Quoted passage below:
In the former approach we’re expected to declare our grammar name as grammar Foo; (notice how the casing matches the filename), whereas in the latter we’re expected to declare them with a lexer or parser prefix such as lexer grammar FooLexer;, and also specify the lexer component when declaring the parser using options { tokenVocab = FooLexer; }.

We can also inject arbitrary code into the generated lexer or parser code using @header { ... } or @footer { ... } blocks, the former of which is very helpful for adding package statements to our files.

Finally, it’s important to note that the rules higher up in the list of rules take precedence over the others, so it’s kind of a convention to keep more specific rules at the higher levels while placing more generic ones at lower levels. As such, it’s also very common to list the parser rules at the top and place lexer rules at the bottom of the file.

Basic Example
#

So let’s combine everything that we’ve listed and create a grammar that accepts foo or bar as the input.
End of Quoted passage.
Data provided below:
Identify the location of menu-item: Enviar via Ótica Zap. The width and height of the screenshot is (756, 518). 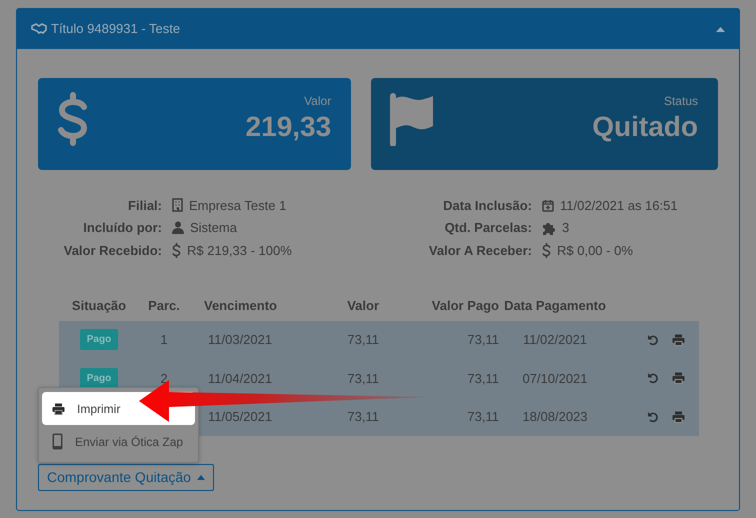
End of Data provided.
▸ **What is being asked**: In the text on lexer and parser grammars, which block is called very helpful for adding package statements to files?

▸ **Exercise result**: The @header { ... } block.